**WORK REQUEST**. Search the data for the string "Task" and gather each line it is in.

== PROVIDED INFORMATION

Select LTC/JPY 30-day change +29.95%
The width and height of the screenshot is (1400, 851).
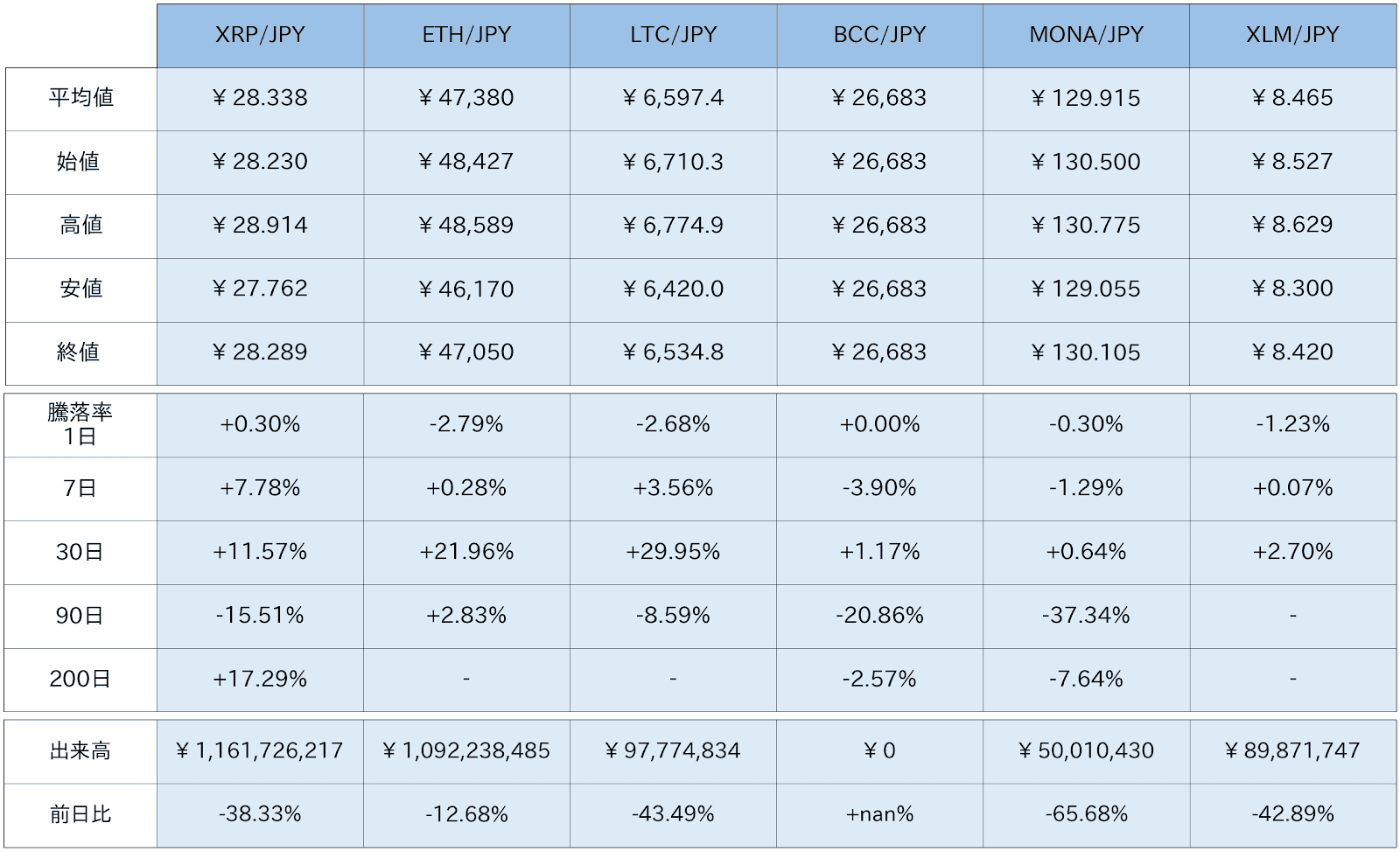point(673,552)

====
== PROVIDED INFORMATION

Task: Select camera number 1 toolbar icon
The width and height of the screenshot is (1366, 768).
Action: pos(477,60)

====
== PROVIDED INFORMATION

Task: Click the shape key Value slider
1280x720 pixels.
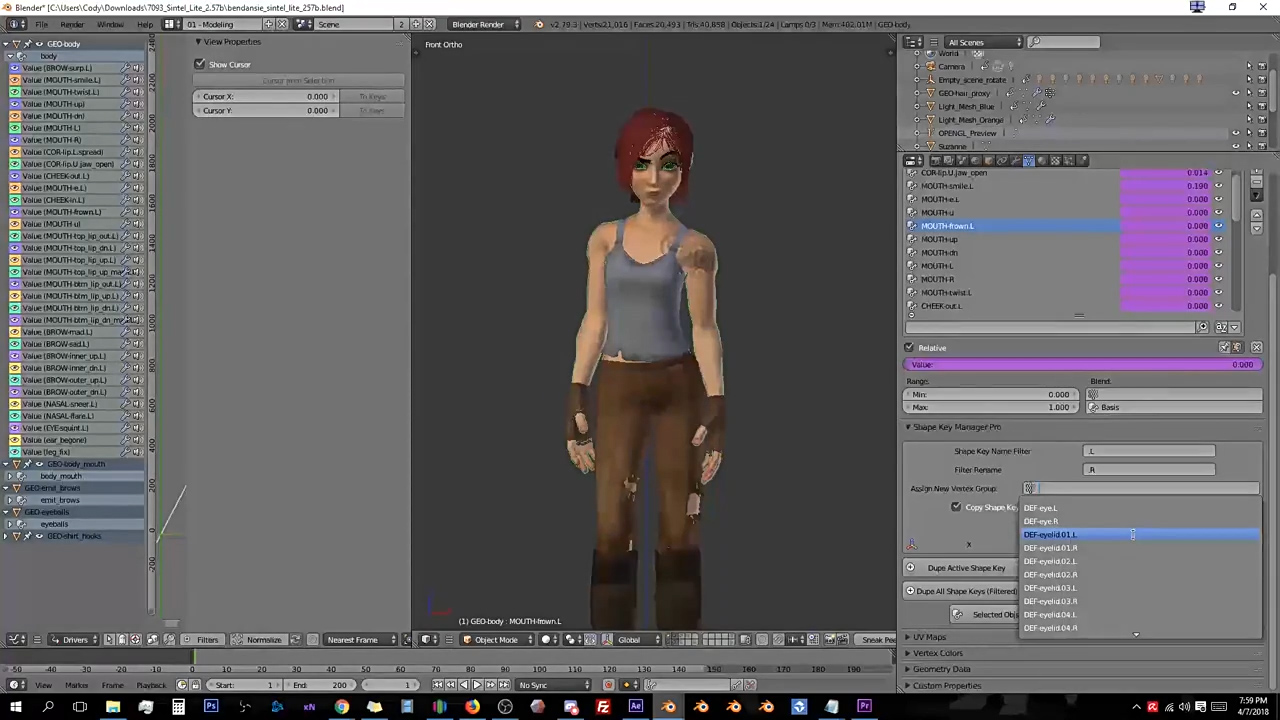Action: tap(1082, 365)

====

**PROBLEM SOLUTION**.
Task: Select camera number 1 toolbar icon
Task: Click the shape key Value slider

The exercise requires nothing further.